Narcotics detectives say rampant prescription pill abuse has addicts seeking a stronger, less expensive high, leading them to heroin.
Even more disturbing is that police are seeing more high school students shooting up, and the addiction may start in your medicine cabinet.
Narcotics detectives say heroin does not discriminate. Kids all over the valley, both rich and poor, are addicted, and they all have access.
Detectives say addiction starts off as innocently as popping a pill.
Colin McRae is what most people would call a pretty good kid, a spectacular athlete and student.
However, by age 17, he started spiraling into a pill addiction.
"My life pretty much revolves around these pills now, you know? It is the most important thing in my life," McRae said.
Soon, he could not get the high he was looking for from pills. Colin quickly transitioned into heroin and dwindled to just 118 pounds.
"I became addicted and when it came to the point where you either do heroin to survive or you throw everything else out the window - I chose heroin," McRae said.
Metro narcotics detectives says they are seeing heroin use quickly rising in local high schools.
An undercover detective asked 8 News NOW to hide her identity.
"We have a lot of children, a lot of teenagers, who are getting prescription medication right out of their homes," the detective said.
She says drug runners will go into any neighborhoods.
"They are doing the drug buy right there, where kids are present. It doesn't matter," the detective said.
David Marlon, the president of Solutions Recovery Center, recently opened an adolescent care center, helping kids as young as 13 years old cope with pill and heroin addiction.
"When we opened, I thought we were going to be the treatment center for professionals and executives in Las Vegas. In reality, we are the treatment center for professionals and executives kids," Marlon said.
Marlon says heroin takes over both the minds and bodies of its victims.
"They might lie to you, not because they don't love you, but because they physiologically need this stuff.
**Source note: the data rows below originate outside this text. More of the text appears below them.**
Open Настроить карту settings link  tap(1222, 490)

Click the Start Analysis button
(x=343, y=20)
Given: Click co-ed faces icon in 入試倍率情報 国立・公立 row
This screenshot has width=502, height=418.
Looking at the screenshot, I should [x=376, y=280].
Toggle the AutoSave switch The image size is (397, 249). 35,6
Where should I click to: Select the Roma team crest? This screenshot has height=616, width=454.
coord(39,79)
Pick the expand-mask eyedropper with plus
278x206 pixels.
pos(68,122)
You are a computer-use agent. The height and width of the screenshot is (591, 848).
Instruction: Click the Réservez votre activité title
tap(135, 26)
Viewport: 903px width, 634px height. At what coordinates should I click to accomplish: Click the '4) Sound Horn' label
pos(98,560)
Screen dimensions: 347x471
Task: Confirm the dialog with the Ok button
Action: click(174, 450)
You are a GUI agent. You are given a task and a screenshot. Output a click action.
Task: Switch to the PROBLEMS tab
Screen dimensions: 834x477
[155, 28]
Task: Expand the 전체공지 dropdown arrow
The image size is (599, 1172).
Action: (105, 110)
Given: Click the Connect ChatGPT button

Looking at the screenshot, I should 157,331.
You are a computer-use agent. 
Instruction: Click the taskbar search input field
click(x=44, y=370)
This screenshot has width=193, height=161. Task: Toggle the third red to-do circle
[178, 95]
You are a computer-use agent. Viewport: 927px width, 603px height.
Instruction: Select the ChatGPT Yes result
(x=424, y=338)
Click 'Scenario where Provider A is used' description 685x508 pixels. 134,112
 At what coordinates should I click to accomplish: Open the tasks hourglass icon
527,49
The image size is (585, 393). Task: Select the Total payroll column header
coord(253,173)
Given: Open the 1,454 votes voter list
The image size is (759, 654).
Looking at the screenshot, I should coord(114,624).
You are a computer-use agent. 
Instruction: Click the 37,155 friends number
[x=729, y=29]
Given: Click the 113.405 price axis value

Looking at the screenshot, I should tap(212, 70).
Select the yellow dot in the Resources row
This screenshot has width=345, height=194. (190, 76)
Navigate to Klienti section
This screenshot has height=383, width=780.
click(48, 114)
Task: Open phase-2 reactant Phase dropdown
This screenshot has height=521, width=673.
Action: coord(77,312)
They know it is wrong, so they are conflicted," he said.
After a year and half of highs, Colin's step mom gave him an ultimatum.
"She said, 'either you can go and you can face the judge, or you can try getting sober,'" McRae said.
Colin is now nine months into recovery and is working to stay clean.
Narcotics officers say the best way to protect your kids is to lock up your prescription medications and get any unused drugs out of your home.
You may trust your child, but when friends or visitors come over, detectives say they could be the ones stealing your pills.